Ron Strickland began to create the 1200-mile Pacific Northwest Trail (PNT) in
1970. Seven years later he founded the non-profit Pacific Northwest Trail
Association (PNTA) to locate, develop, maintain, and protect the Trail.
He described its Continental Divide-to-Pacific
Ocean route in The Pacific Northwest Trail Guide (Seattle, WA: Sasquatch
Books, 2001.) His current project is the
creation of the transcontinental Sea-To-Sea Route. He is excited about
C2C's (1) vast scale, (2) proximity to record numbers of potential hikers, and
(3) potential to transform America’s National Trails System. He says,
"Hikers know that initially a proposed long walk can seem overwhelmingly
difficult. But the wiser heads among them realize that even the longest journey
is accomplished one step at a time. So, too, the Sea-To-Sea Route at first
glance may seem like an impossible dream. But in 2007, having already convinced
many skeptics, I know that I am on the right path and that this project is the
perfect way for many hikers `to give back to the trail'"
Dr. Strickland is fascinated with America's regions.
As early as his graduation from Georgetown's School of Foreign
Service he sought the first person, local perspective. As a grassroots
interviewer at Vermont's School
For International Training, he deployed teams of foreign students to survey
farmers about rural school consolidation. Years passed and he forgot about
those barnyard
interviews as he worked to locate, develop, and protect the Pacific Northwest Trail.
During the 1970's he was totally focused on raising funds, recruiting volunteers, cutting brush, digging dirt, and
lobbying landowners, officials, and politicians. However, out in the backcountry
he accidentally turned up many priceless narratives. And when it became
clear that people's vanishing lifestyles needed a chronicler, Ron collected some of those stories in River Pigs And
Cayuses (1984.) The creation of that first book inspired him to record
the process of change in other regions. So far he has published and illustrated
5 such volumes and begun others about the South, Midwest, and Far West.
Nicknamed Pathfinder, Ron Strickland is inordinately fond of
Rhode Island foods,
French culture, and German shepherds. As a thru-hiker, he walked the 1200 miles of the Pacific Northwest Trail in 1983. In 2004, he
completed the Pacific Crest Trail with a 1500-mile hike from the Mojave Desert
to the Columbia River.
August 2001: he received the $10,000 Chevron Conservation Award for his work to create and preserve the
Pacific Northwest Trail as a "national scenic trail."

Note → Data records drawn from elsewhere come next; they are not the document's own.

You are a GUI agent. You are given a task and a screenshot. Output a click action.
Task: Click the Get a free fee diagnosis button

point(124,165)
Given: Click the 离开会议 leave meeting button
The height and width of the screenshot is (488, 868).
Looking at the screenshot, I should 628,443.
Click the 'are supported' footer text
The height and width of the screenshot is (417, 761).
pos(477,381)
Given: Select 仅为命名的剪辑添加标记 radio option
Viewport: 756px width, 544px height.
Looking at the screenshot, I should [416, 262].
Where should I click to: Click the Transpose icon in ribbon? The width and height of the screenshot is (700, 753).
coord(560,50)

October, 2002: at the American Land Trust Alliance Rally in Austin,
Texas, the Conservation Fund awarded him the $50,000 American Land Conservation Award.

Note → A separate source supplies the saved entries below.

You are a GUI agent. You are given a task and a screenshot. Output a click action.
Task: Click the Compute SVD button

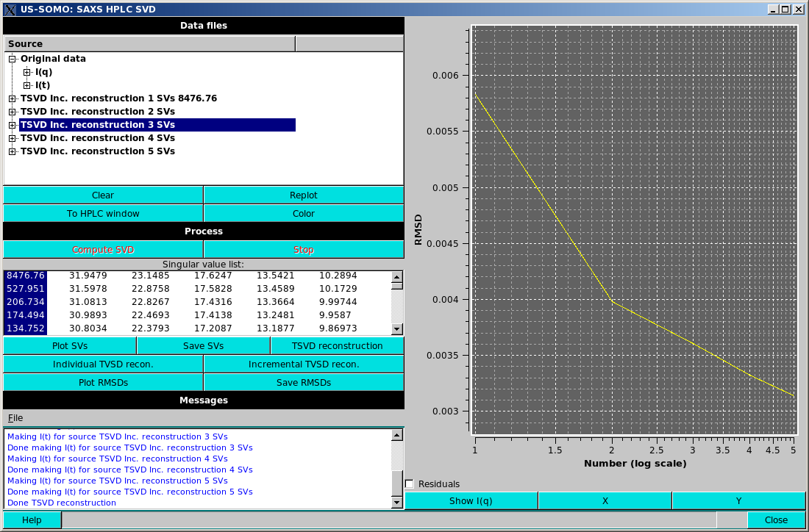[x=103, y=249]
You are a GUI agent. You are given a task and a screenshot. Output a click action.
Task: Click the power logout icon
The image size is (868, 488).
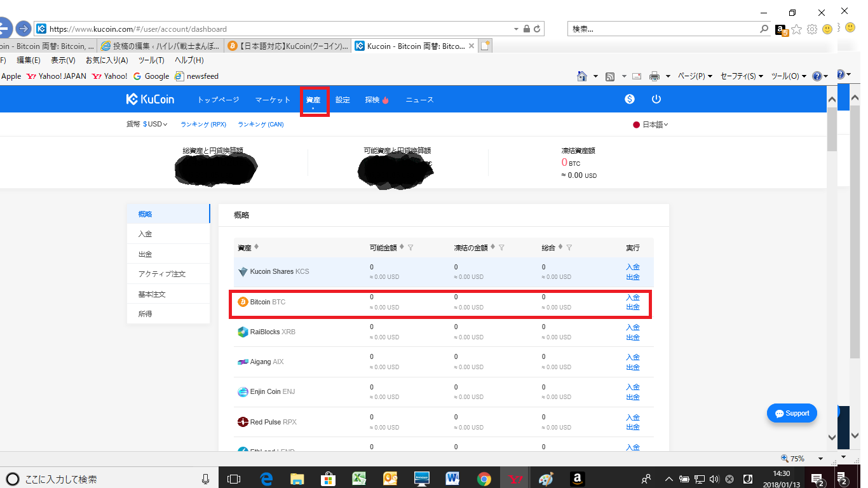click(x=656, y=99)
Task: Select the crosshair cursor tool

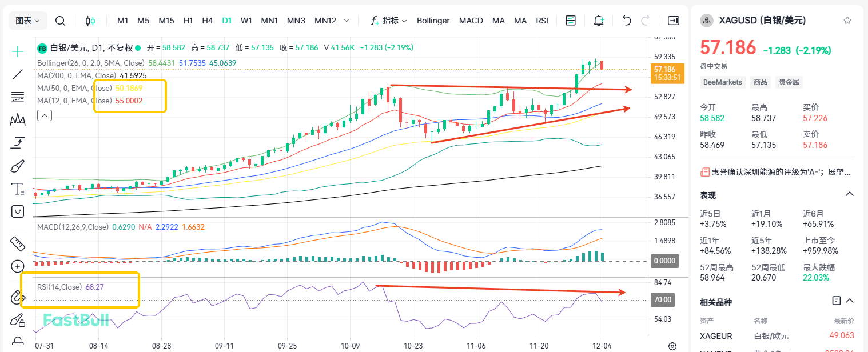Action: [x=17, y=51]
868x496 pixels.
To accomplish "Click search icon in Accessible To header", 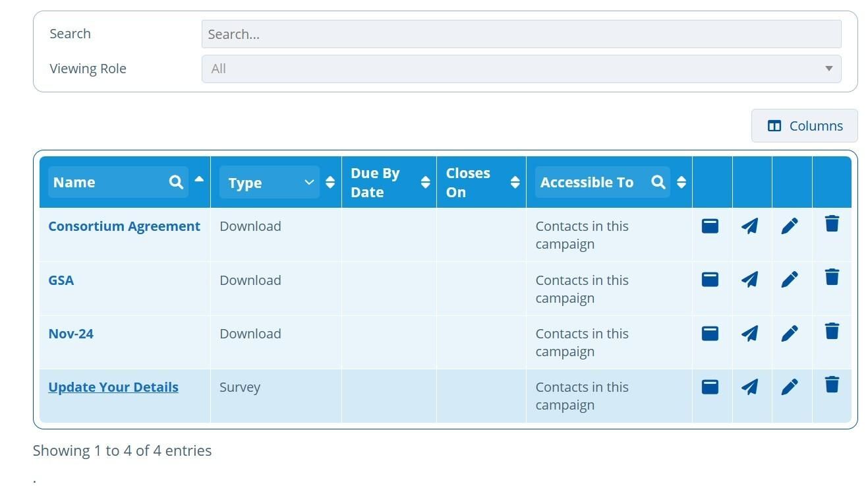I will [x=658, y=183].
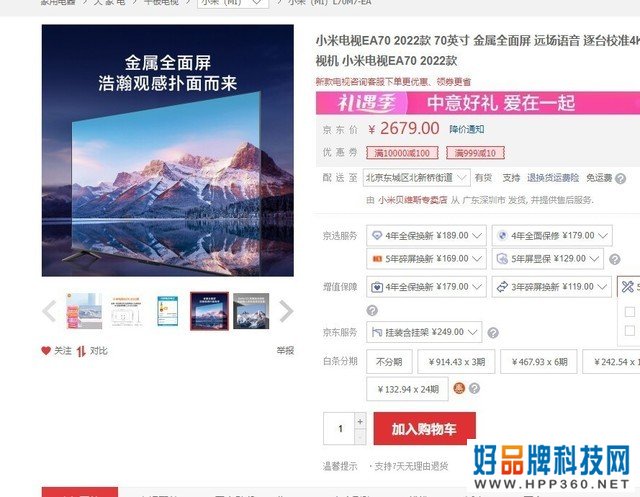Expand the 4年全保换新 ¥189.00 dropdown
Image resolution: width=640 pixels, height=497 pixels.
[x=427, y=235]
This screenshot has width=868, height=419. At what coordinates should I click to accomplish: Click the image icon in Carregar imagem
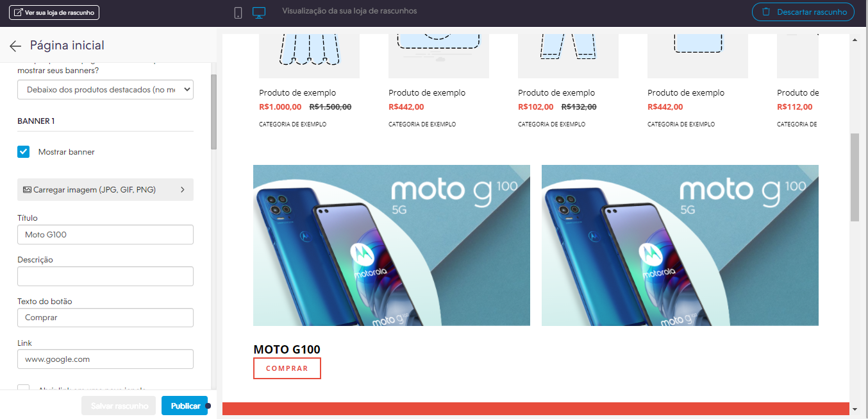coord(27,190)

February 15, 2007: Ron proposed marriage to Christine Hartmann at Walden Pond,
lying on the snowy ice.

March 19, 2007: Christine Hartmann married him even though she'd been
winter hiking with him on the Appalachian Trail and knew what she was getting
into.

October 2, 2008: Christine Hartmann and Ron Strickland began touring Japan to visit
her friends and to hike the Japanese Alps.